◆ Aim: Return the lines of the listing below from the line with "Given: Click the large" to the line with "click(x=267, y=307)", both included, exactly as they appear.
** begin Listing **
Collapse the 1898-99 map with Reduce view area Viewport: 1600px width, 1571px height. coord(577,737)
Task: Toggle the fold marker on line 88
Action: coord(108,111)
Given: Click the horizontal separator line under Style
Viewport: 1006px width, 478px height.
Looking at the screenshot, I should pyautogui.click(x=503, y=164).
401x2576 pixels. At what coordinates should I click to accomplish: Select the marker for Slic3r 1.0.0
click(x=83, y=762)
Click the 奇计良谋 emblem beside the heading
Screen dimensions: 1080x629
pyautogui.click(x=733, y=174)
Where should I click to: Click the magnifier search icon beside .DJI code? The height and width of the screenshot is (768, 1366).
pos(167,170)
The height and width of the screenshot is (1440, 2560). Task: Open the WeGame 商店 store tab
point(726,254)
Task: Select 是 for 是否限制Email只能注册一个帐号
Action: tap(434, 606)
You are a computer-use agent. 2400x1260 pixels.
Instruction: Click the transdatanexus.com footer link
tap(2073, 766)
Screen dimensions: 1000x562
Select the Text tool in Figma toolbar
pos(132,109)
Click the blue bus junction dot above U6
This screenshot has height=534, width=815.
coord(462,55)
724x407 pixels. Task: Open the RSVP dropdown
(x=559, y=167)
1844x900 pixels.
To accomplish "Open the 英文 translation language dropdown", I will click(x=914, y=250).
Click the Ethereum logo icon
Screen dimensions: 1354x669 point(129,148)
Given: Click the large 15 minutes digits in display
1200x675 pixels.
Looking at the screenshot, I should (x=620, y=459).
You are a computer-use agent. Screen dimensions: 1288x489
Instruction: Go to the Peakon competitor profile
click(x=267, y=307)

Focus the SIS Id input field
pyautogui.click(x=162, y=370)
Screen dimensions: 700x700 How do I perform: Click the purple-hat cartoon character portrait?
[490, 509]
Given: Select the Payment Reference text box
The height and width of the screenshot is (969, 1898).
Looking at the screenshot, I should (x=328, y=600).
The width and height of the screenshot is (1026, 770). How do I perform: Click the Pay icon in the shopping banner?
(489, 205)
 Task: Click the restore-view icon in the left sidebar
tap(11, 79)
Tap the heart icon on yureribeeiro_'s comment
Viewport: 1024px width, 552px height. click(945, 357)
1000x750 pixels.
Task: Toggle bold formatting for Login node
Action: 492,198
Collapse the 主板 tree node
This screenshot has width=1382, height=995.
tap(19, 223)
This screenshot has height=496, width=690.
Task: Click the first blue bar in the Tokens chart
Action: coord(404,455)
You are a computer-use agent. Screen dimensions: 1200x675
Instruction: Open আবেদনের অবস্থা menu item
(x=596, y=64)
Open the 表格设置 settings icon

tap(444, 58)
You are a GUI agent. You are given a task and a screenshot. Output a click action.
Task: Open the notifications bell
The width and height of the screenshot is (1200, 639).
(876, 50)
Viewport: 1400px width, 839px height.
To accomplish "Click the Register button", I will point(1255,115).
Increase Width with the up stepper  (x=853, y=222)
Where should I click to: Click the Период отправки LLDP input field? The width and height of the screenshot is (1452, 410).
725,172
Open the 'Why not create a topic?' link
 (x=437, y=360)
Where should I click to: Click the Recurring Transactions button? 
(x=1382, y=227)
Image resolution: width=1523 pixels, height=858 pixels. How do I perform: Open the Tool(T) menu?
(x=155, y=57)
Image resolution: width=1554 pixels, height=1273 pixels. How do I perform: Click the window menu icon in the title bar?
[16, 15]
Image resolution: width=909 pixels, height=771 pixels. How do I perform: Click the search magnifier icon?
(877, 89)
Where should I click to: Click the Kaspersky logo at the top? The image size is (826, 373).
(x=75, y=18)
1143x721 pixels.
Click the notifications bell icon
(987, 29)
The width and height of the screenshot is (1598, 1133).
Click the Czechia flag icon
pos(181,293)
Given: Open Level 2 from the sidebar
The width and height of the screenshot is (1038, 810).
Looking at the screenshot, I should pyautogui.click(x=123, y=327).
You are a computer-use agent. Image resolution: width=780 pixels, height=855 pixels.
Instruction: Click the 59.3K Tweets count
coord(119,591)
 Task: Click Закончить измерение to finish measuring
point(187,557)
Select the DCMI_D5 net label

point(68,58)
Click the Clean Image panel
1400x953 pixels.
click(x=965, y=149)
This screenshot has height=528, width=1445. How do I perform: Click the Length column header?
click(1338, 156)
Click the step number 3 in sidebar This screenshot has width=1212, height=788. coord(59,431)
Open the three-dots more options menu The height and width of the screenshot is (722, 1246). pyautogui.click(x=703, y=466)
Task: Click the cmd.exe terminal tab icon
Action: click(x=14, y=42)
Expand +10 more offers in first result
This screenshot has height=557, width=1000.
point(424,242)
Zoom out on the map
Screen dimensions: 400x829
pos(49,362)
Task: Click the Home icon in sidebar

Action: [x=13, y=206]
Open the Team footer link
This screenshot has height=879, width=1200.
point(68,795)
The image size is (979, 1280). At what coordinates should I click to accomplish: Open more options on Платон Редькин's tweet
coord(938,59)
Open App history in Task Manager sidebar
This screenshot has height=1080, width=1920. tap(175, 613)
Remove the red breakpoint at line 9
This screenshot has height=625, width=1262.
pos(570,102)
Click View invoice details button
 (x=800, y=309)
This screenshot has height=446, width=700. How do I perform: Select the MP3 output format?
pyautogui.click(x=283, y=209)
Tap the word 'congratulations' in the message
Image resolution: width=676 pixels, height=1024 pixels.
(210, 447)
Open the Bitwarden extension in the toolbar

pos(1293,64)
** end Listing **
◆ Task answer:
Given: Click the large 15 minutes digits in display
1200x675 pixels.
Looking at the screenshot, I should (x=620, y=459).
You are a computer-use agent. Screen dimensions: 1288x489
Instruction: Go to the Peakon competitor profile
click(x=267, y=307)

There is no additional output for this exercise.